'''

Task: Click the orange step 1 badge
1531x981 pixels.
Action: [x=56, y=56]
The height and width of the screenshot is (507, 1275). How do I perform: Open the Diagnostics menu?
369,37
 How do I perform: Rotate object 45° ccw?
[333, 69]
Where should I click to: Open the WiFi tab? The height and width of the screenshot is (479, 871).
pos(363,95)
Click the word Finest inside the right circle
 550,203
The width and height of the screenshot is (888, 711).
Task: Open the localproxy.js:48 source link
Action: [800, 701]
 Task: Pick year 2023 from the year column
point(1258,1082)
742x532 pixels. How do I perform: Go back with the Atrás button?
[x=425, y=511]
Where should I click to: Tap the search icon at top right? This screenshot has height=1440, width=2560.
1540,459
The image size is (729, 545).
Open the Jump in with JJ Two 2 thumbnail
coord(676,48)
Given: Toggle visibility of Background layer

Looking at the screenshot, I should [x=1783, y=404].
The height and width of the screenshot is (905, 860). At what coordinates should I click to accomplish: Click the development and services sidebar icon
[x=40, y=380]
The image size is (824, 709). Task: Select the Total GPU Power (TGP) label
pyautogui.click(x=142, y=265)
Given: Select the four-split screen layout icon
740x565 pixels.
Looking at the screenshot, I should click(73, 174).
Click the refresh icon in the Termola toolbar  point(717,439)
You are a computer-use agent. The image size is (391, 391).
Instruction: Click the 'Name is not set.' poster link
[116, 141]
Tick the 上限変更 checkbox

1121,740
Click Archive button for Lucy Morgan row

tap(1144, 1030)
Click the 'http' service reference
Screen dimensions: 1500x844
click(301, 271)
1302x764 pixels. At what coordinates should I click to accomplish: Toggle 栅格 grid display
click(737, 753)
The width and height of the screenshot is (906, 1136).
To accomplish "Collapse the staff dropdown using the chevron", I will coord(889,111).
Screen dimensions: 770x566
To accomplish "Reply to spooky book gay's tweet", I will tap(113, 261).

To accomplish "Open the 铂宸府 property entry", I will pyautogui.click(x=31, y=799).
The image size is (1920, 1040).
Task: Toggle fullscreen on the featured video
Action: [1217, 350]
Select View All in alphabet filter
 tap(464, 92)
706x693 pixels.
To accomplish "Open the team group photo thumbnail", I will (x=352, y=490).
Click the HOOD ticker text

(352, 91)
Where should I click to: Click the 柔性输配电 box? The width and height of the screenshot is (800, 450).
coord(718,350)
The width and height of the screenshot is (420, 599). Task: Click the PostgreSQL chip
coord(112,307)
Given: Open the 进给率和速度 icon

'''

Task item: Reproduce every line above without error.

Result:
Task: Click the orange step 1 badge
1531x981 pixels.
Action: [x=56, y=56]
The height and width of the screenshot is (507, 1275). How do I perform: Open the Diagnostics menu?
369,37
 How do I perform: Rotate object 45° ccw?
[333, 69]
Where should I click to: Open the WiFi tab? The height and width of the screenshot is (479, 871).
pos(363,95)
Click the word Finest inside the right circle
 550,203
The width and height of the screenshot is (888, 711).
Task: Open the localproxy.js:48 source link
Action: [800, 701]
 Task: Pick year 2023 from the year column
point(1258,1082)
742x532 pixels. How do I perform: Go back with the Atrás button?
[x=425, y=511]
Where should I click to: Tap the search icon at top right? This screenshot has height=1440, width=2560.
1540,459
The image size is (729, 545).
Open the Jump in with JJ Two 2 thumbnail
coord(676,48)
Given: Toggle visibility of Background layer

Looking at the screenshot, I should [x=1783, y=404].
The height and width of the screenshot is (905, 860). At what coordinates should I click to accomplish: Click the development and services sidebar icon
[x=40, y=380]
The image size is (824, 709). Task: Select the Total GPU Power (TGP) label
pyautogui.click(x=142, y=265)
Given: Select the four-split screen layout icon
740x565 pixels.
Looking at the screenshot, I should click(73, 174).
Click the refresh icon in the Termola toolbar  point(717,439)
You are a computer-use agent. The image size is (391, 391).
Instruction: Click the 'Name is not set.' poster link
[116, 141]
Tick the 上限変更 checkbox

1121,740
Click Archive button for Lucy Morgan row

tap(1144, 1030)
Click the 'http' service reference
Screen dimensions: 1500x844
click(301, 271)
1302x764 pixels. At what coordinates should I click to accomplish: Toggle 栅格 grid display
click(737, 753)
The width and height of the screenshot is (906, 1136).
To accomplish "Collapse the staff dropdown using the chevron", I will coord(889,111).
Screen dimensions: 770x566
To accomplish "Reply to spooky book gay's tweet", I will tap(113, 261).

To accomplish "Open the 铂宸府 property entry", I will pyautogui.click(x=31, y=799).
The image size is (1920, 1040).
Task: Toggle fullscreen on the featured video
Action: [1217, 350]
Select View All in alphabet filter
 tap(464, 92)
706x693 pixels.
To accomplish "Open the team group photo thumbnail", I will (x=352, y=490).
Click the HOOD ticker text

(352, 91)
Where should I click to: Click the 柔性输配电 box? The width and height of the screenshot is (800, 450).
coord(718,350)
The width and height of the screenshot is (420, 599). Task: Click the PostgreSQL chip
coord(112,307)
Given: Open the 进给率和速度 icon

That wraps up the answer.